Genç opera şarkıcısının bakış açısından okuduğumuz hikâye, şarkıcının bir temsilde rol almak üzere Madrid’e gitmek için bindiği trende, karşısında oturan bir kadınla iki erkeğin birbirleriyle nasıl bir ilişki içinde olduğunu hayal etmesiyle başlıyor. Daha sonra bu üç kişiyle kendisinin de kaldığı lüks otelde karşılaşıyor: Bunlar Belçikalı banker Hieronimo Manur, karısı Natalia ve onlara eşlik eden Dato. Kıskanç bir koca olan Manur, Dato’yu karısını erkeklerin alakalarından uzak tutmakla görevlendirmiştir ama genç opera şarkıcısı provalar arasında Natalia’ya kur yapmaktan sakınmaz, bunu gözlemleyen Dato da patronuna durumu aktarır. Kıskanç koca daha da kıskançlaşır…

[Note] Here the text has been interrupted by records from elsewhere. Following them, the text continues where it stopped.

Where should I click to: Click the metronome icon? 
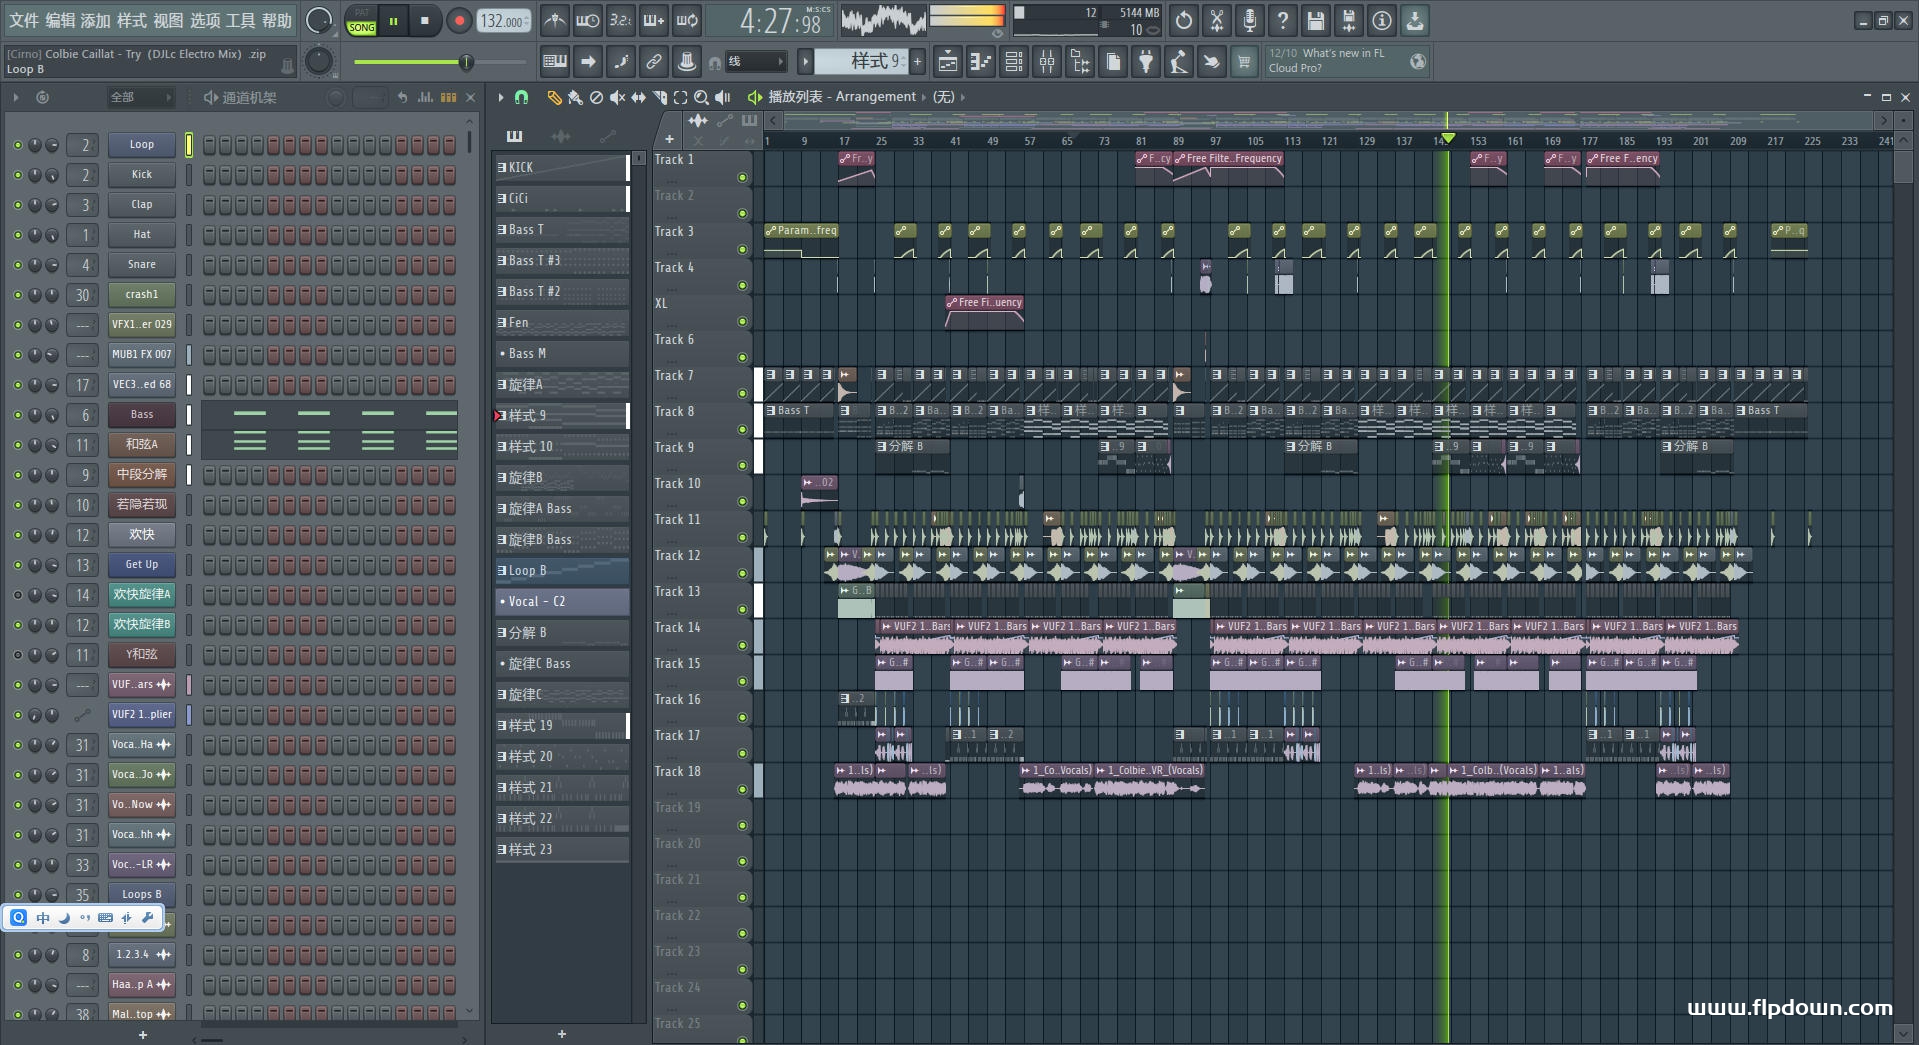[554, 21]
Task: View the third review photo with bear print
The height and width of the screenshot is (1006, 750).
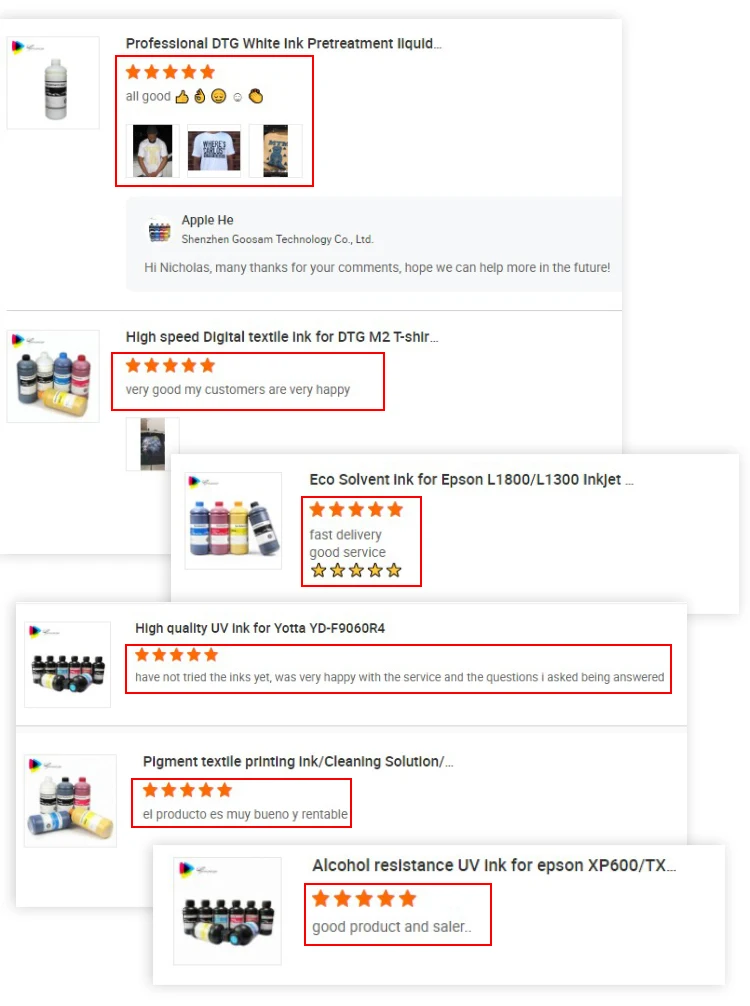Action: pyautogui.click(x=275, y=151)
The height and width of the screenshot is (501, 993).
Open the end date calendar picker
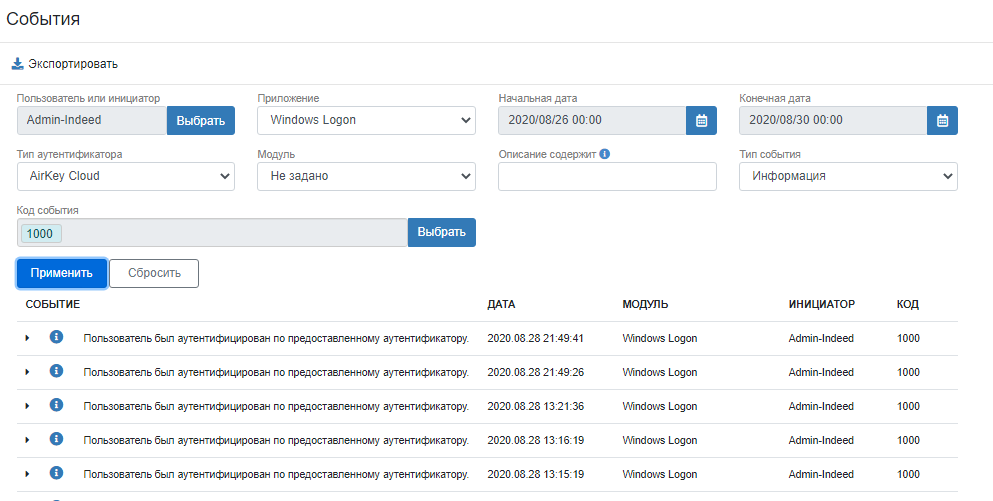click(942, 120)
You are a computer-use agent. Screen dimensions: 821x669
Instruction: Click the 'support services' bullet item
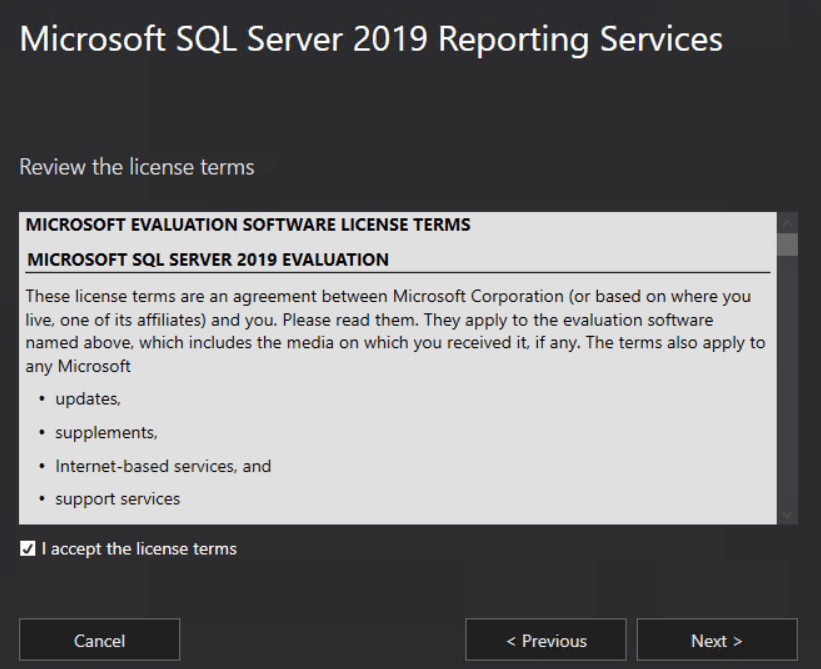(118, 499)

Duygusal Adam, Marías’ın hatırlama ile beklenti kutupları arasında okuru gezdirdiği, gizem ve heyecan dolu bir macera.

“Javier Marías harika bir hikâye kaleme almış: Psikolojik analizlerde keskin, hikâyenin gelişiminde müşkülpesent, sonunda ise sürprizli. Aklıma Marcel Proust ile Unamuno’yu getirdi.”

 Manuel Alvar, ABC

“Yazınsal ihtişamının ötesinde [Duygusal Adam’ın] yarattığı gerçek sansasyon, çağımızdaki ahlaki ikiyüzlülüğün maskesini düşürmesi ve İyi ile Kötü konusunda kâğıtları baştan dağıtmasıdır.”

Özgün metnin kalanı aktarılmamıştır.